ParsiPy: NLP Toolkit for Historical Persian Texts in Python

These details have not been verified by PyPI

Project links

Project description

ParsiPy: NLP Toolkit for Historical Persian Texts in Python

Overview

ParsiPy is an NLP toolkit designed for analyzing historical Persian texts, including languages like Parsig (Pahlavi). It provides essential modules such as lemmatization, POS tagging, tokenization, and phoneme-to-grapheme conversion, making it a valuable resource for researchers working with low-resource languages. Beyond its practical applications, ParsiPy serves as a model for developing NLP tools tailored to linguistically rich yet underrepresented languages.

PyPI Counter
Github Stars

Branch	main	dev
CI

Installation

PyPI

Check Python Packaging User Guide
Run pip install parsipy==0.1

Source code

Download Version 0.1 or Latest Source
Run pip install .

Usage

To use ParsiPy's modules for analyzing texts in the Pahlavi language, you need to input your text in phonetic form.
To simplify the process, we have developed a pipeline module that works as follows.

Pipeline

In the following example, we use a passage from an ancient Parsig text containing advice for people at that time.
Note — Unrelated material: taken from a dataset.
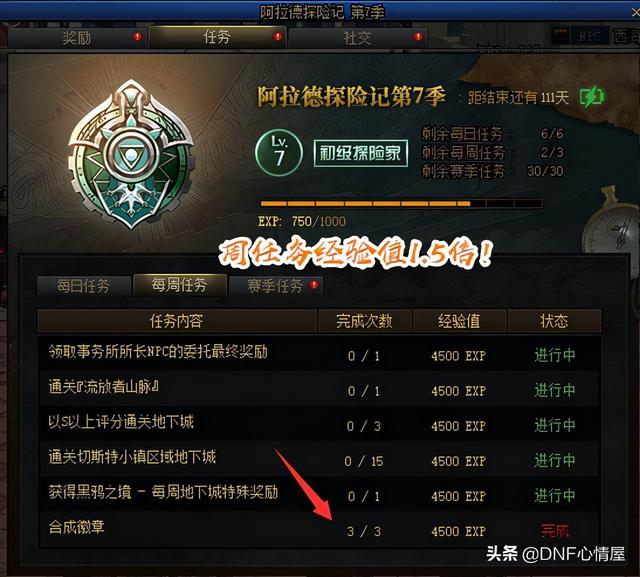Claim the 完成 status for 合成徽章
This screenshot has height=577, width=640.
coord(555,531)
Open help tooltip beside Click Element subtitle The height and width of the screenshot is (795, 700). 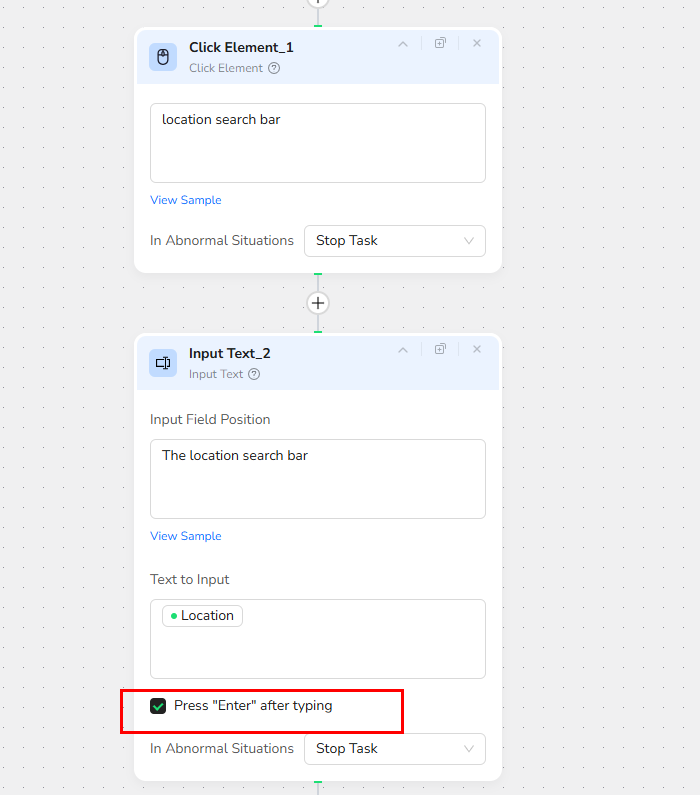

Its rough English translation is: "Forget what is gone and do not worry about what has not yet come." [1]

You can easily apply tokenization, lemmatization, POS tagging, and phoneme-to-grapheme conversion to this text using the following code:

>>> from parsipy import pipeline, Task
>>> result = pipeline(sentence='ān uzīd frāmōš kun ud ān nē mad ēstēd rāy tēmār bēš ma bar',
                      tasks=[Task.TOKENIZER, Task.LEMMA, Task.POS, Task.P2T])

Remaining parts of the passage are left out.